-1

I have this code that gets all child URLs within a page.

How do I parse multipe URLs through this code?

from bs4 import BeautifulSoup
import requests

headers = {
    'User-agent': 'Mozilla/5.0 (Windows NT 10.0; Win64; x64) AppleWebKit/537.36 (KHTML, like Gecko) '
                  'Chrome/91.0.4472.114 Safari/537.36'}
source = requests.get("https://www.oddsportal.com/soccer/england/efl-cup/results/", headers=headers)

soup = BeautifulSoup(source.text, 'html.parser')
main_div = soup.find("div", class_="main-menu2 main-menu-gray")
a_tag = main_div.find_all("a")
for i in a_tag:
    print(i['href'])

How do I modify it to run for multiple URLs

while my URL list is as:

df:

|    | URL                                                                 |
|----|---------------------------------------------------------------------|
|  0 | https://www.oddsportal.com/soccer/nigeria/npfl-pre-season/results/  |
|  1 | https://www.oddsportal.com/soccer/england/efl-cup/results/          |
|  2 | https://www.oddsportal.com/soccer/europe/guadiana-cup/results/      |
|  3 | https://www.oddsportal.com/soccer/world/kings-cup-thailand/results/ |
|  4 | https://www.oddsportal.com/soccer/poland/division-2-east/results/   |

I tried parsing it this way :

headers = {
    'User-agent': 'Mozilla/5.0 (Windows NT 10.0; Win64; x64) AppleWebKit/537.36 (KHTML, like Gecko) '
                  'Chrome/91.0.4472.114 Safari/537.36'}
for url in df:
    source = requests.get(df['URL'], headers=headers)

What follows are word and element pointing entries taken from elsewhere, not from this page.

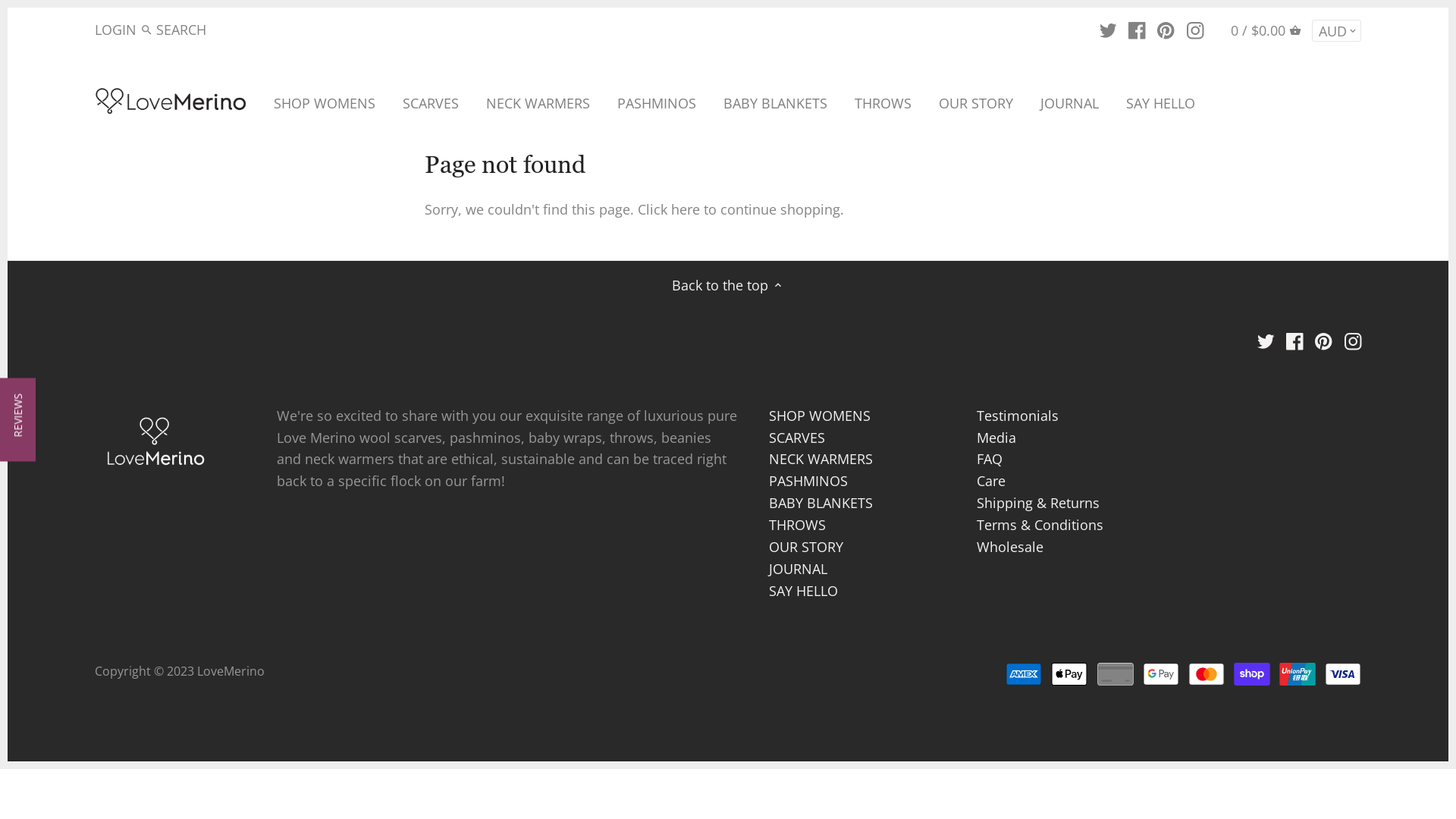
SCARVES Element type: text (430, 106)
Testimonials Element type: text (1017, 415)
JOURNAL Element type: text (1069, 106)
PASHMINOS Element type: text (656, 106)
NECK WARMERS Element type: text (820, 458)
Instagram Element type: text (1352, 339)
Search Element type: text (146, 31)
SHOP WOMENS Element type: text (331, 106)
PASHMINOS Element type: text (807, 480)
Terms & Conditions Element type: text (1039, 524)
THROWS Element type: text (796, 524)
Media Element type: text (996, 436)
Pinterest Element type: text (1323, 339)
Facebook Element type: text (1294, 339)
0 / $0.00 CART Element type: text (1265, 29)
Back to the top Element type: text (727, 284)
SHOP WOMENS Element type: text (819, 415)
THROWS Element type: text (882, 106)
Twitter Element type: text (1265, 339)
Shipping & Returns Element type: text (1037, 502)
BABY BLANKETS Element type: text (774, 106)
Wholesale Element type: text (1009, 546)
BABY BLANKETS Element type: text (820, 502)
SAY HELLO Element type: text (802, 590)
SCARVES Element type: text (796, 436)
OUR STORY Element type: text (805, 546)
LoveMerino Element type: text (230, 670)
INSTAGRAM Element type: text (1194, 28)
FACEBOOK Element type: text (1136, 28)
OUR STORY Element type: text (975, 106)
Click here Element type: text (668, 209)
JOURNAL Element type: text (797, 568)
TWITTER Element type: text (1108, 28)
PINTEREST Element type: text (1165, 28)
LOGIN Element type: text (115, 29)
NECK WARMERS Element type: text (537, 106)
FAQ Element type: text (989, 458)
SAY HELLO Element type: text (1160, 106)
Care Element type: text (990, 480)
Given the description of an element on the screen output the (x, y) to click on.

    soup = BeautifulSoup(source.text, 'html.parser')
    main_div = soup.find("div", class_="main-menu2 main-menu-gray")
    a_tag = main_div.find_all("a")
    for i in a_tag:
        print(i['href'])

However I am getting this error:

line 742, in get_adapter
    raise InvalidSchema("No connection adapters were found for {!r}".format(url))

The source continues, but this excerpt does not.